# HIDDEN
# Clear previously defined variables
%reset -f

import os
os.chdir(os.path.expanduser('~/notebooks/18'))

# HIDDEN
import warnings
# Ignore numpy dtype warnings. These warnings are caused by an interaction
# between numpy and Cython and can be safely ignored.
# Reference: https://stackoverflow.com/a/40846742
warnings.filterwarnings("ignore", message="numpy.dtype size changed")
warnings.filterwarnings("ignore", message="numpy.ufunc size changed")

import numpy as np
import matplotlib.pyplot as plt
import pandas as pd
import seaborn as sns
%matplotlib inline
import ipywidgets as widgets
from ipywidgets import interact, interactive, fixed, interact_manual
import nbinteract as nbi

sns.set()
sns.set_context('talk')
np.set_printoptions(threshold=20, precision=2, suppress=True)
pd.options.display.max_rows = 7
pd.options.display.max_columns = 8
pd.set_option('precision', 2)
# This option stops scientific notation for pandas
# pd.set_option('display.float_format', '{:.2f}'.format)
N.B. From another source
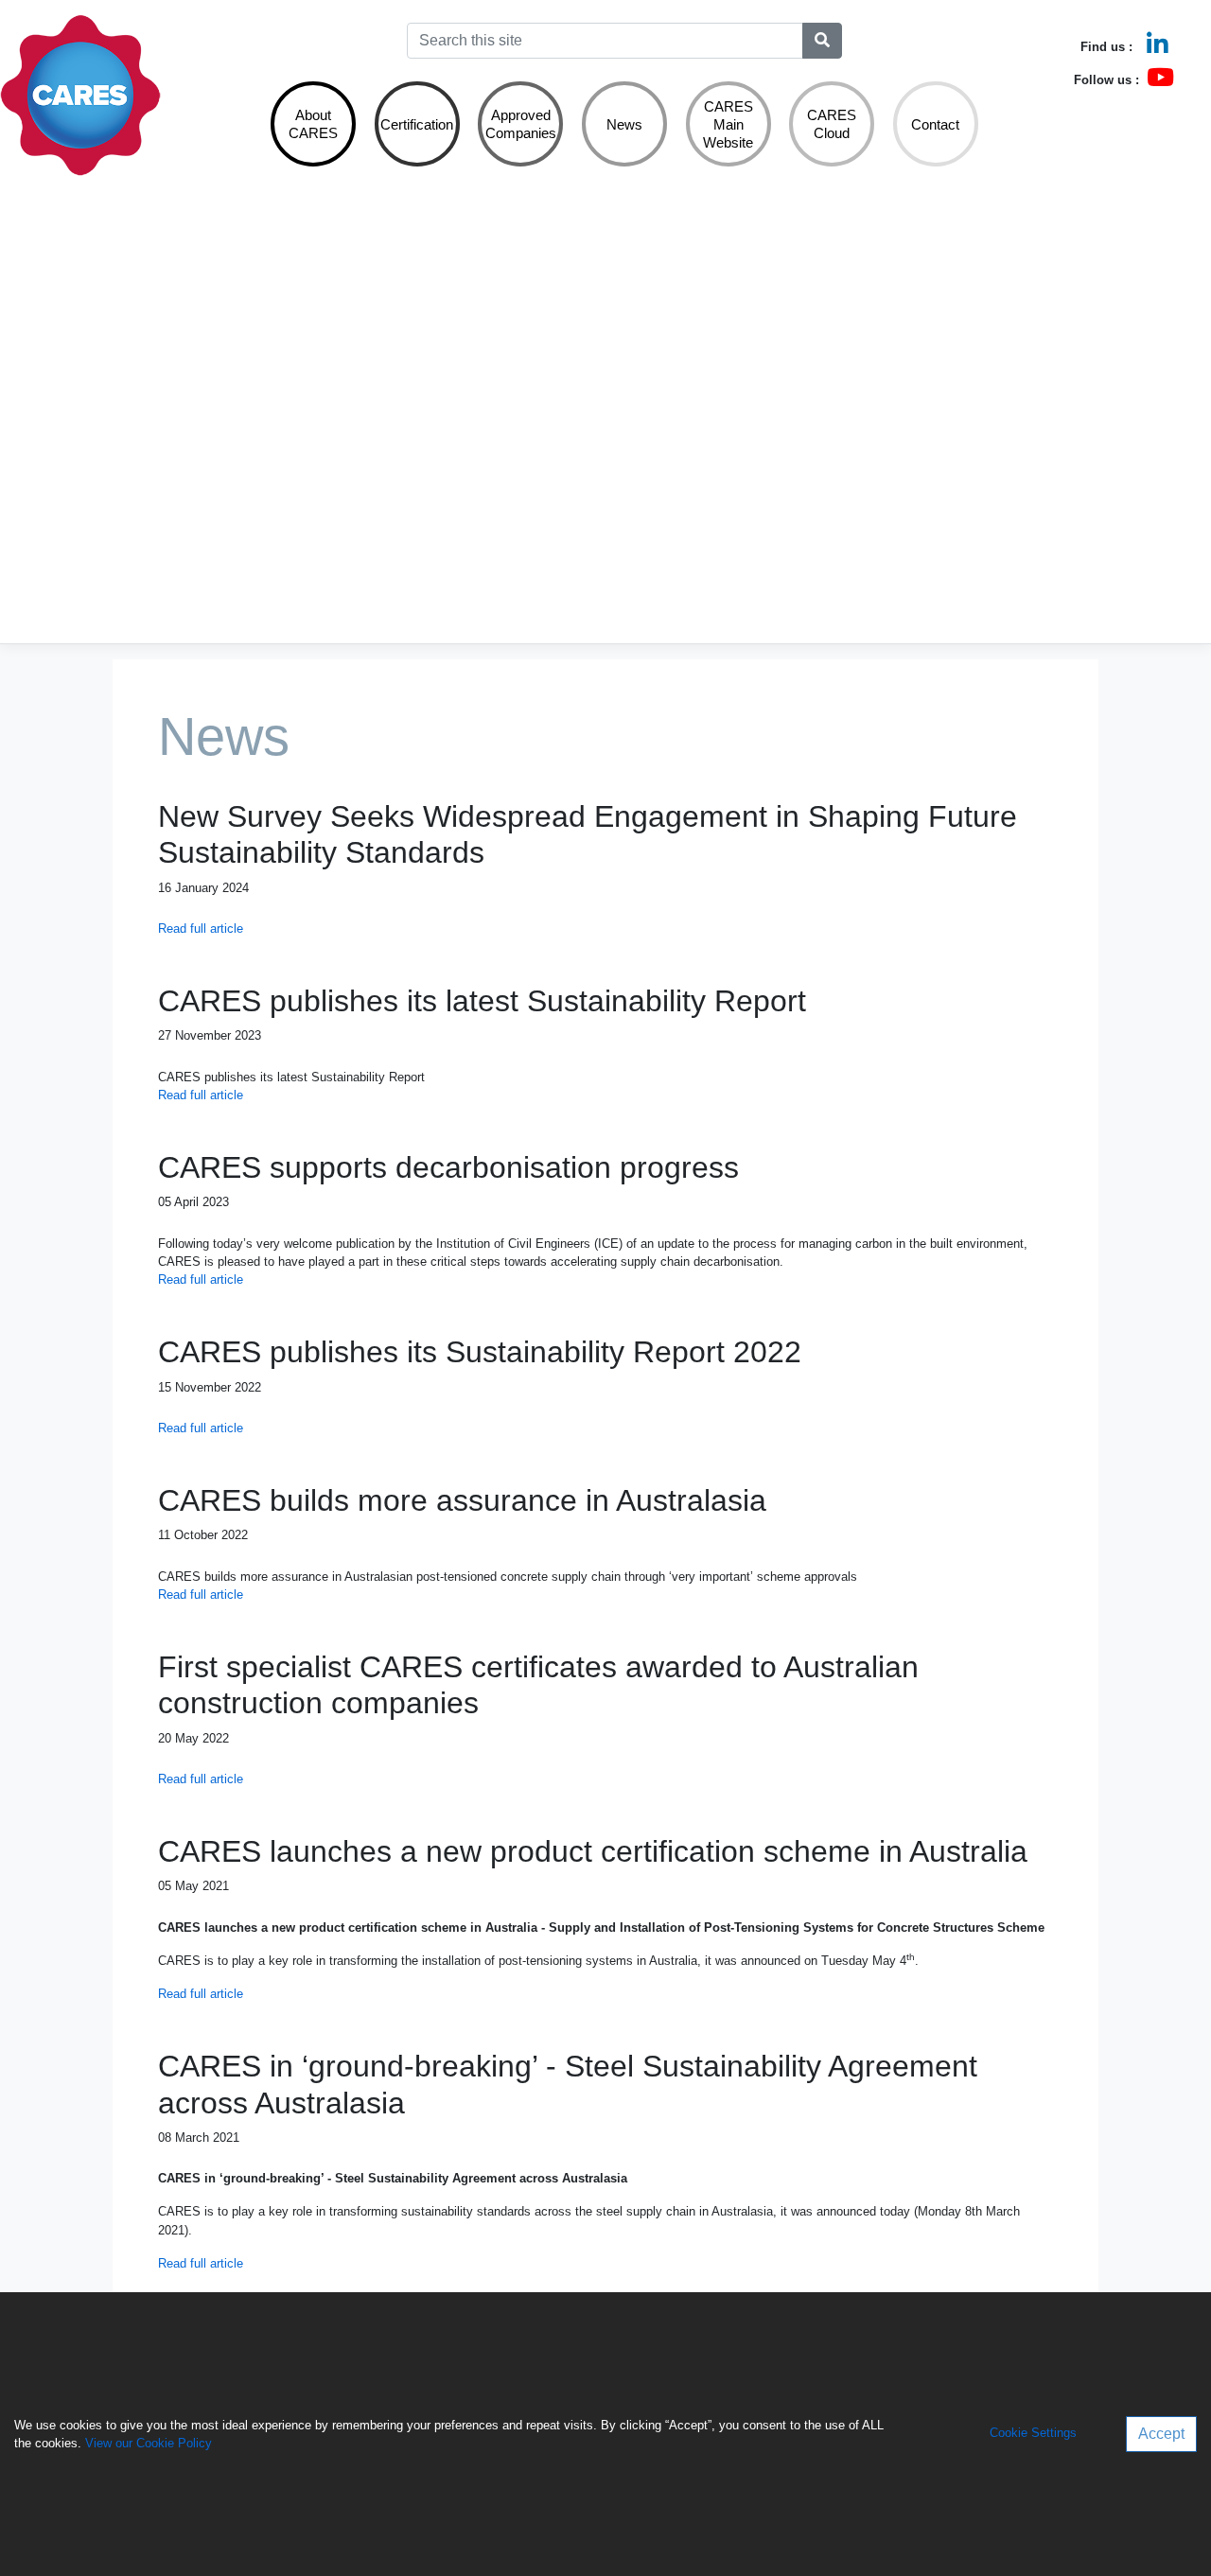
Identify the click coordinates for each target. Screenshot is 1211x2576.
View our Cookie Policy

## Bootstrapping for Linear Regression (Inference for the True Coefficients)¶

Recall that in linear regression, we fit a model of the following form \begin{aligned} f_\hat{\theta} (x) = \hat{\theta_0} + \hat{\theta_1} x_1 + \ldots + \hat{\theta_p} x_p \end{aligned}

We would like to infer the true coefficients of the model. Since the $\hat{\theta_0}$, $\hat{\theta_1}$, $\ldots$ $\hat{\theta_p}$ are estimators that vary based on our training data/observations, we would like to understand how our estimated coefficients compare with the true coefficients. Bootstrapping is a nonparametric approach to statistical inference that gives us standard errors and confidence intervals for our parameters.

Let's take a look at an example of how we use bootstrapping methods within linear regression.

### The Data¶

Otis Dudley Duncan was a quantitative sociologist interested in measuring the prestige levels of different occupations. There were only 90 occupations that were rated for their prestige level in the 1947 National Opinion Research Center (NORC) survey. Duncan wanted to “fill in” prestige scores for unrated occupations by using income and education data about each occupation recorded by the 1950 census. When joining the NORC data with the 1950 census data, only 45 occupations could be matched. Ultimately, Duncan's goal was to create a model to explain prestige using different characteristics; using this model, one can predict the prestige of other occupations not recorded in the NORC survey.

The Duncan dataset is a random sample of that contains information on the prestige and other characteristics of 45 U. S. occupations in 1950. The variables are:

occupation represents the type of occupation/title.